- Country: Ceylon
- Location: Colombo
- Status: Decommissioned
- Commission date: 1898
- Owner: CEB

Thermal power station
- Primary fuel: Diesel

= Pettah Power Station =

Pettah Power Station was a thermal power station in Colombo in south western Ceylon.

==History==
Pettah Power Station opened in 1898 and was located on Gasworks Street in the Pettah area of central Colombo. It was Ceylon's second power station after the one on Bristol Street in the Fort area. It was acquired by the Colombo Electric Tramways and Lighting Company (CETLC) after the company was formed in 1902. CETLC was bought by the government in 1928 and its operations transferred to the Department of Government Electrical Undertakings (DGEU). One more 3 MW steam turbine was added in the 1930s. Three 1 MW diesel generator sets were added during World War II.

In 1956 the station's generating capacity stood at 9 MW (one 3 MW steam unit and three 2 MW Mirlees diesel units). Six 2 MW Mirlees diesel units were installed in 1957. In 1959 the station's generating capacity stood at 16 MW (one 3 MW steam unit, three 1 MW diesel units and five 2 MW diesel units).
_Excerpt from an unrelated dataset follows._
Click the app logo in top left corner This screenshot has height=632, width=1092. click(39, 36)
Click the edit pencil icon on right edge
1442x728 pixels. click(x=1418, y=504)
By the early 1960s the station's generating capacity stood at 18 MW (one 3 MW steam unit, three 1 MW diesel units and six 2 MW diesel units) but its effective generating capacity stood at 14.5 MW. 4 MW of diesel units were transferred to Chunnakam Power Station. In 1969 the station's generating capacity stood at 16 MW.

By the early 1980s the station's generating capacity stood at 6 MW (three 2 MW diesel units from the 1950s) and, although each unit was capable of 1.8 MW output, they were only operating at 1.5 MW each.